**Directions:** Reply only with how many lines in these entries hold the string "pedido".
══════════
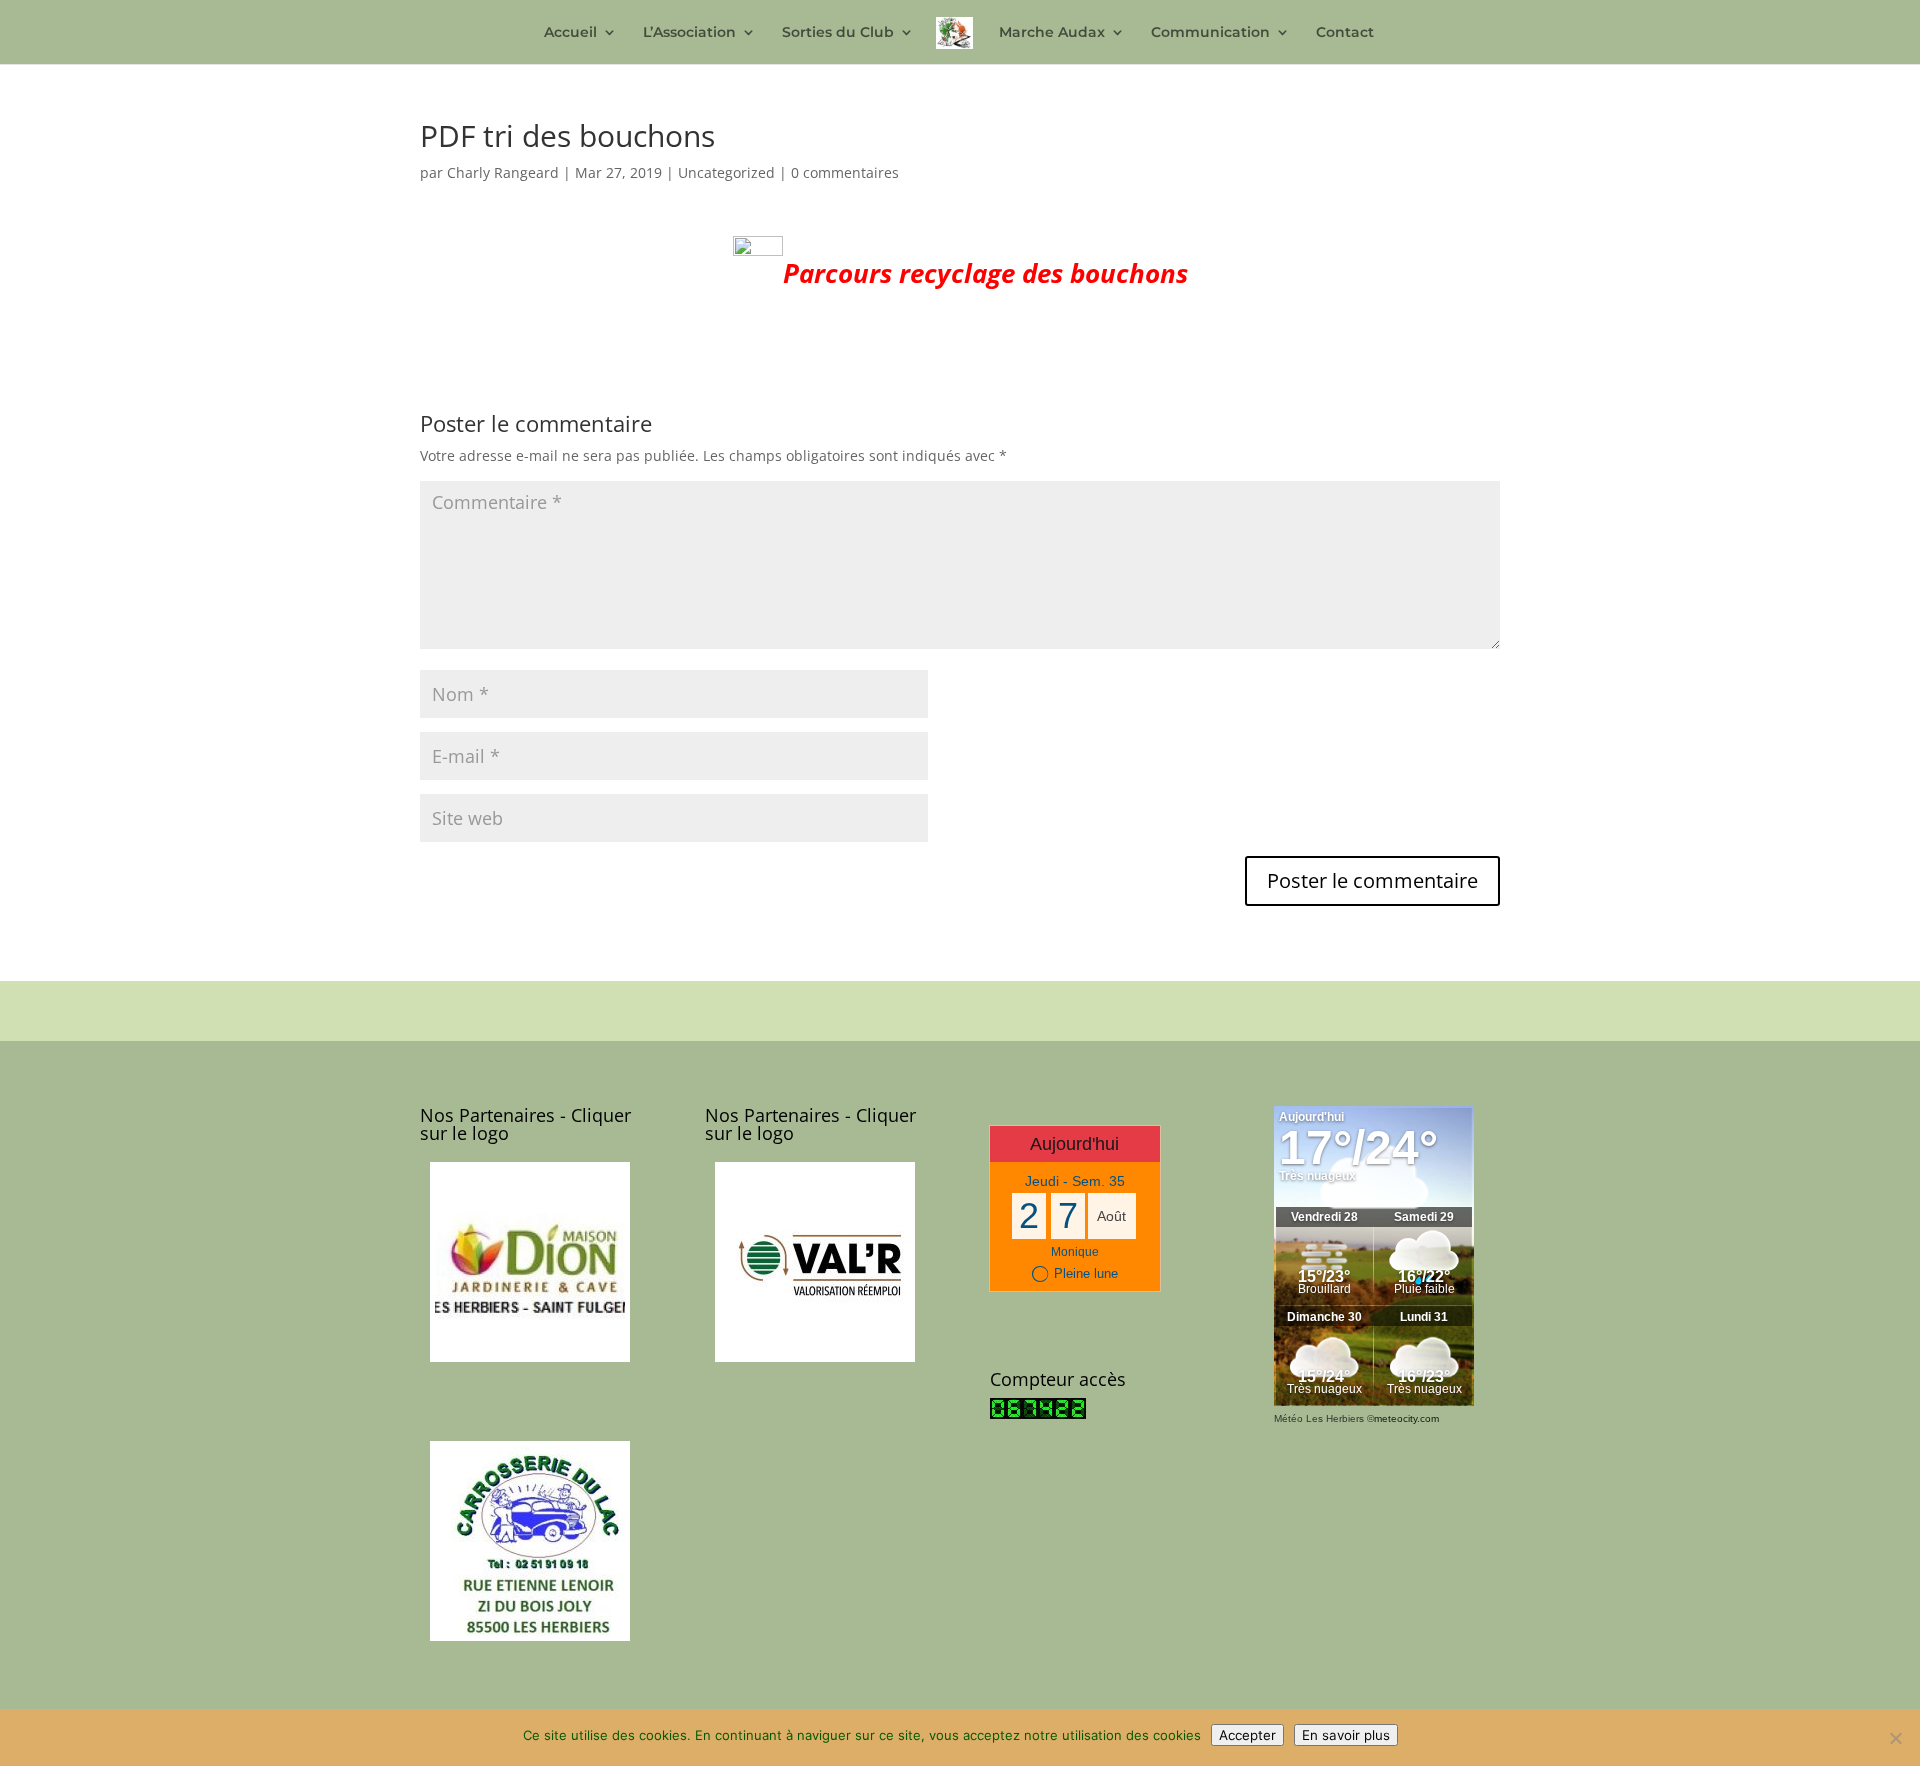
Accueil (570, 33)
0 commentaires (845, 172)
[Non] (1895, 1738)
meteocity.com (1406, 1418)
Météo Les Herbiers (1319, 1418)
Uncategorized (726, 172)
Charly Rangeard (503, 172)
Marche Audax (1052, 33)
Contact (1345, 33)
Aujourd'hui (1074, 1144)
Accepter (1247, 1735)
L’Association (689, 33)
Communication (1210, 33)
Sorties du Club (838, 33)
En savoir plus (1346, 1735)
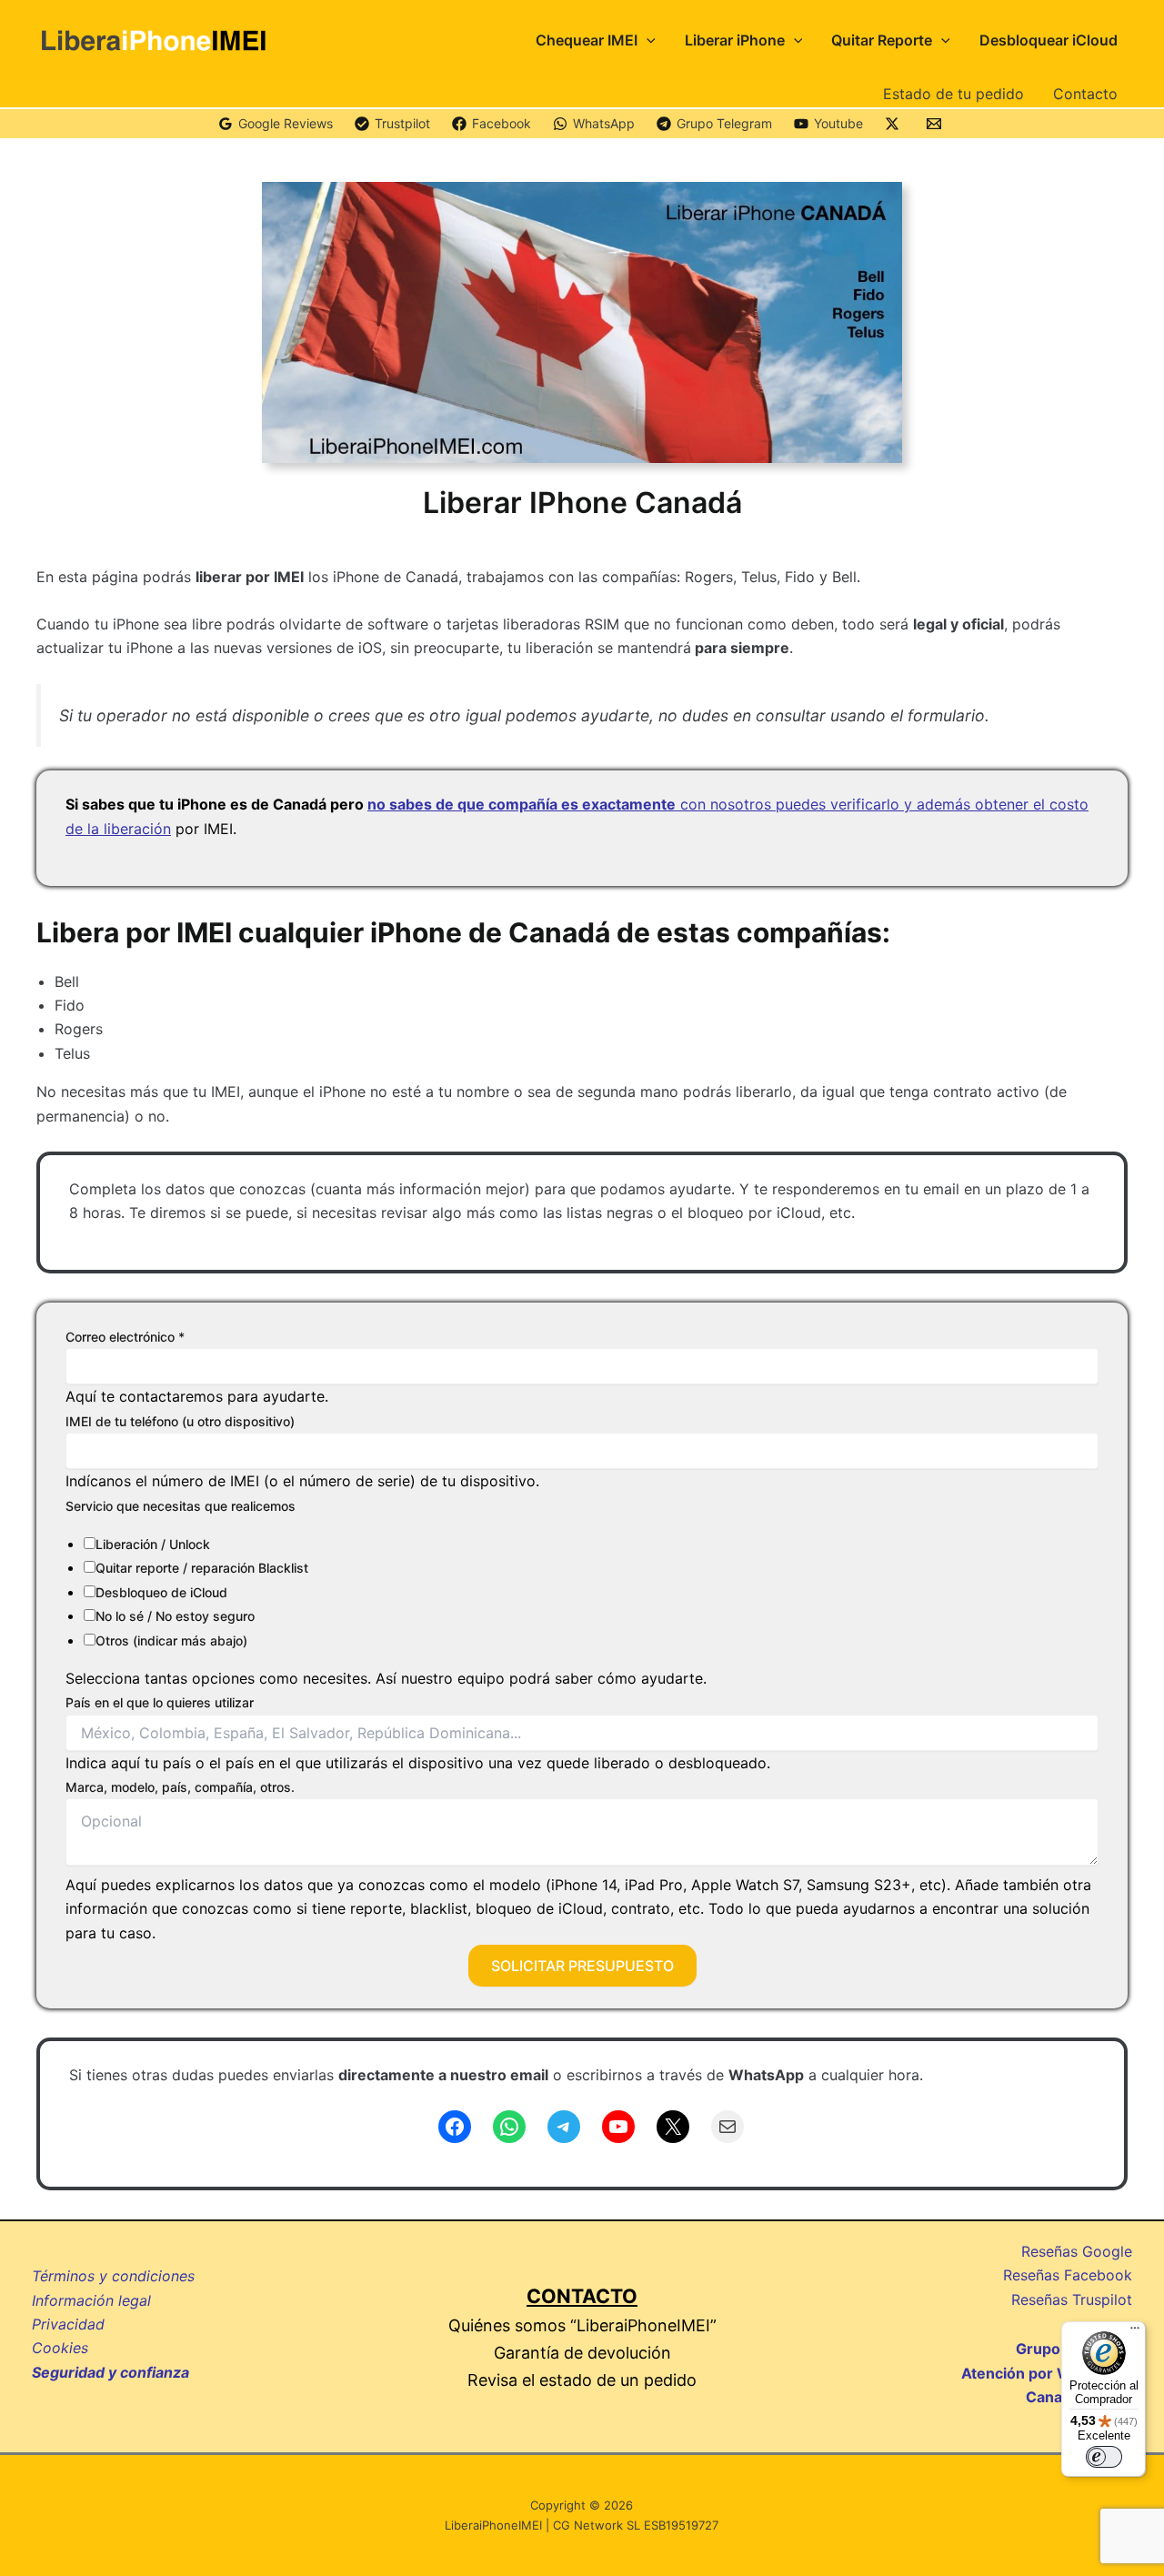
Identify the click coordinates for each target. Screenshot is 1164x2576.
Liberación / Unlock (152, 1544)
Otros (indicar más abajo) (171, 1640)
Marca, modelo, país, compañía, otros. (180, 1787)
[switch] (1104, 2457)
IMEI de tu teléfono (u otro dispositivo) (180, 1421)
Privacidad (68, 2324)
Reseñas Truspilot (1071, 2299)
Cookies (60, 2348)
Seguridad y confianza (110, 2372)
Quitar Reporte (881, 40)
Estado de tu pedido (953, 94)
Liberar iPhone (735, 40)
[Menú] (1135, 2332)
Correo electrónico (125, 1336)
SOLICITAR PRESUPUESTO (582, 1966)
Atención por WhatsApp (1046, 2373)
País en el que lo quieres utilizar (159, 1702)
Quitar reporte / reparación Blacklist (201, 1567)
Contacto (1085, 94)
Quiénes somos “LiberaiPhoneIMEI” (582, 2325)
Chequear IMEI (586, 40)
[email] (936, 123)
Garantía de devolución (582, 2352)
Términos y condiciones (113, 2276)
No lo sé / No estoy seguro (175, 1616)
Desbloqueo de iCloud (161, 1592)
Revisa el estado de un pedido (582, 2380)
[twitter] (895, 123)
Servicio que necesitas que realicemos (180, 1506)
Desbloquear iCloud (1048, 40)
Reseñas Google (1076, 2251)
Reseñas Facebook (1067, 2275)
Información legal (91, 2300)
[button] (646, 40)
══════════
**Exercise solution:** 2